Raw records
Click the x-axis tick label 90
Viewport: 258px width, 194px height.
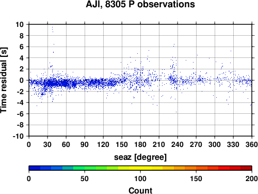coord(85,144)
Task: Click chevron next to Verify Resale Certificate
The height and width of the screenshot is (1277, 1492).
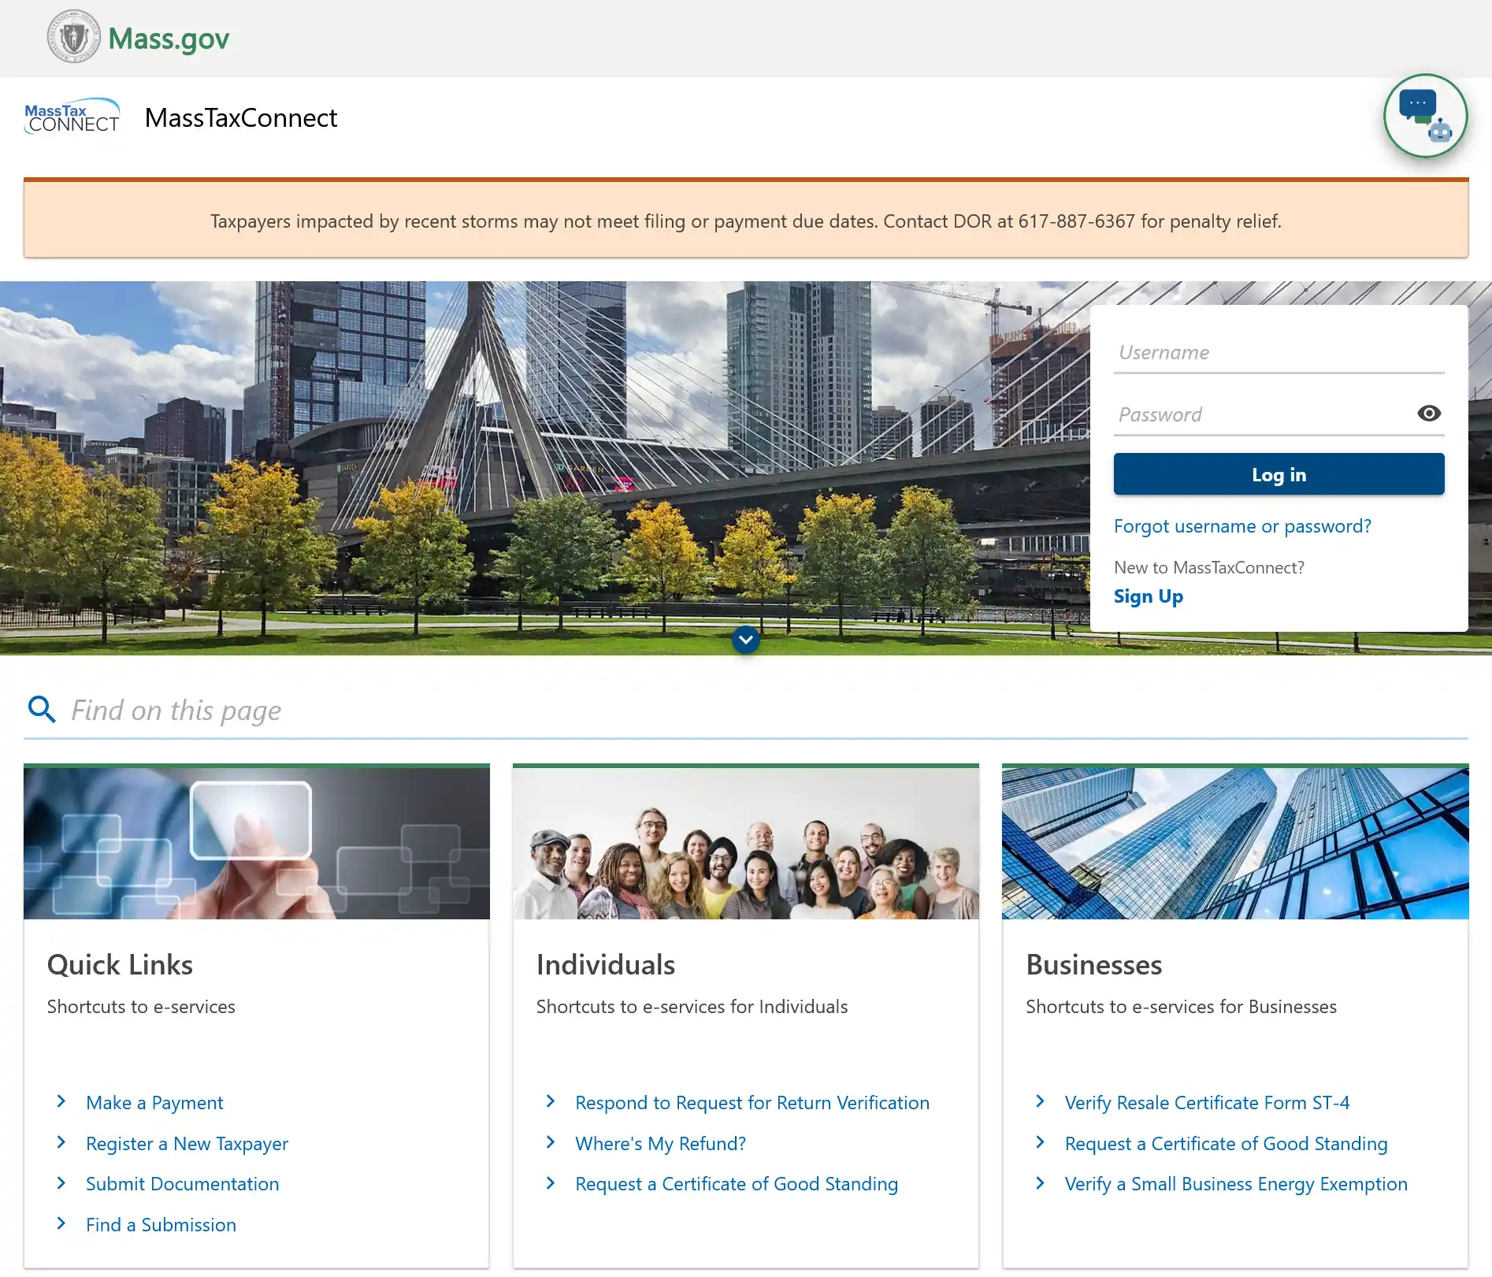Action: (1040, 1101)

#### WHAT YOU SHOULD DO:
Gather every line of the records above that contains the word "Click".

#### ANSWER IN FULL:
Click the x-axis tick label 90
Task: Click chevron next to Verify Resale Certificate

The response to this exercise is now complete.